* **What you need to do**
All lines from the one containing "Task: Uncheck the Idioma checkbox" through the end of the material are to be given back exactly, without pictures.

Segment Start: Task material

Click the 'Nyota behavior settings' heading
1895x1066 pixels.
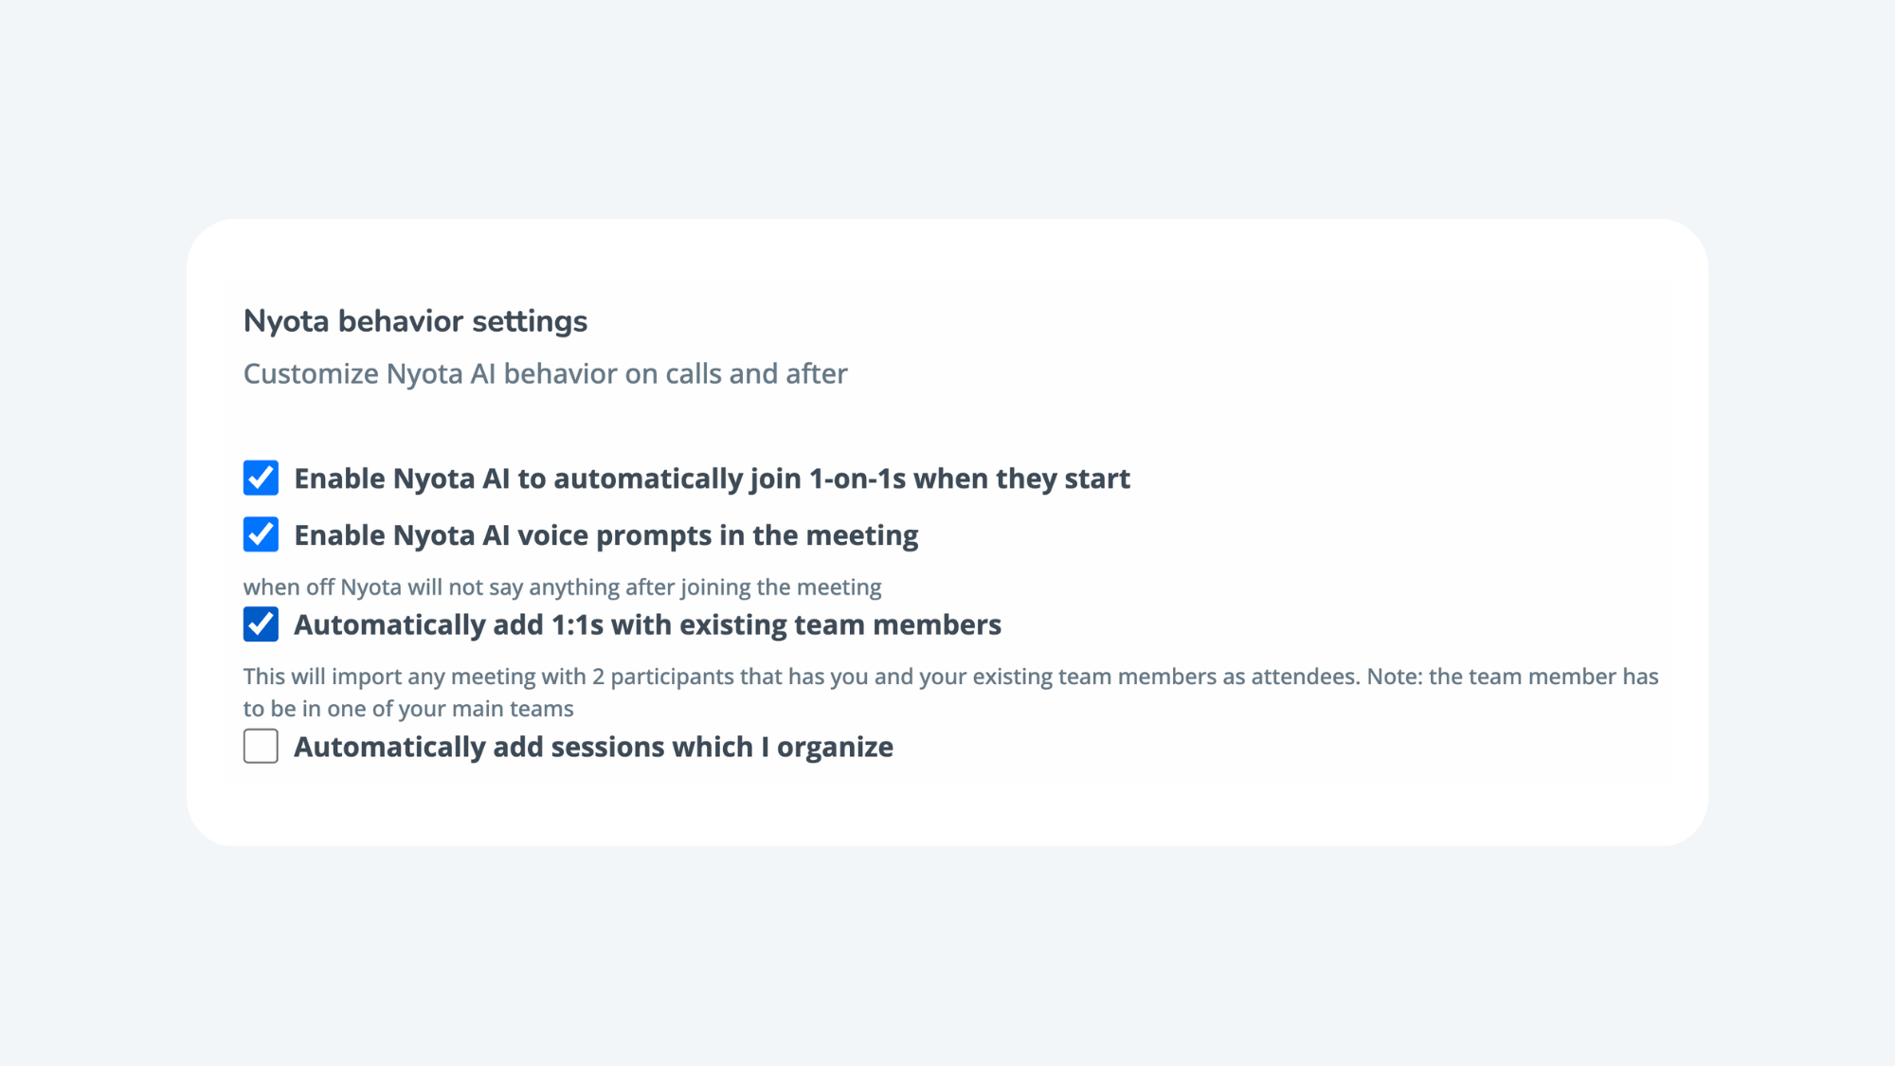tap(416, 321)
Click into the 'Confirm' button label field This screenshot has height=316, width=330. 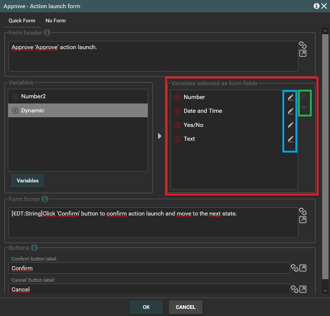(x=149, y=268)
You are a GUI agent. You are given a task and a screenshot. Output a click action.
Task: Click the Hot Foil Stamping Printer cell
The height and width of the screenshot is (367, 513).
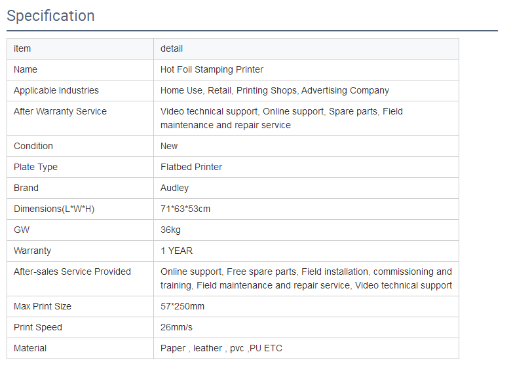click(x=212, y=69)
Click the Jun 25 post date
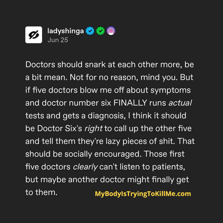Image resolution: width=223 pixels, height=223 pixels. (x=58, y=40)
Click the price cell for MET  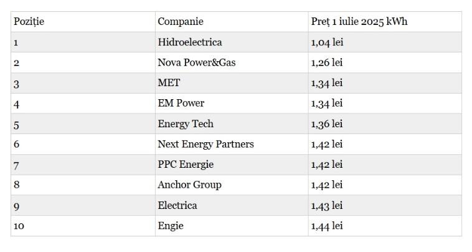point(327,83)
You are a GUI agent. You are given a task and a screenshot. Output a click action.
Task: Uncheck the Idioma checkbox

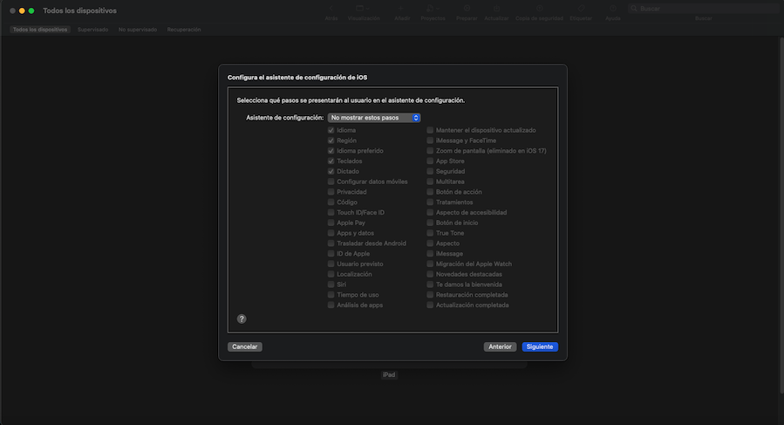[x=331, y=130]
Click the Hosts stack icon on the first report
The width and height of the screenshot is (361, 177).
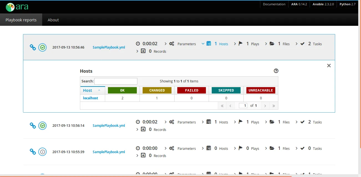tap(208, 44)
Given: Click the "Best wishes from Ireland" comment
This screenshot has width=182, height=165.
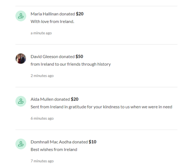Looking at the screenshot, I should tap(54, 149).
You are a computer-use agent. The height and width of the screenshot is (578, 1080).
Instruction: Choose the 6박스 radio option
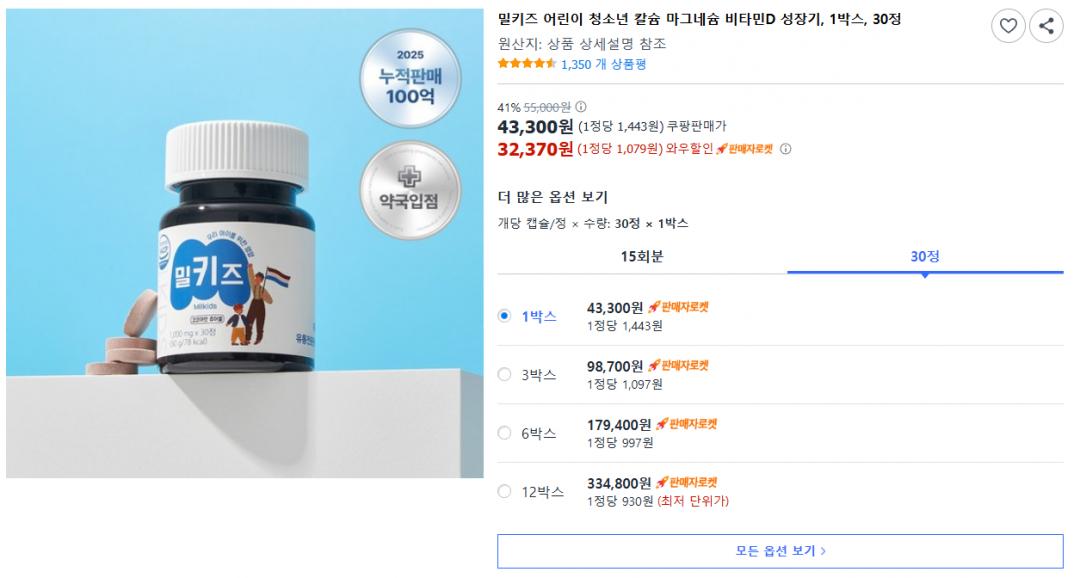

Segment End: Task material

* **Final answer**
Task: Uncheck the Idioma checkbox

[x=331, y=130]
Click the Hosts stack icon on the first report
The width and height of the screenshot is (361, 177).
tap(208, 44)
Given: Click the "Best wishes from Ireland" comment
This screenshot has width=182, height=165.
Looking at the screenshot, I should tap(54, 149).
You are a computer-use agent. The height and width of the screenshot is (578, 1080).
Instruction: Choose the 6박스 radio option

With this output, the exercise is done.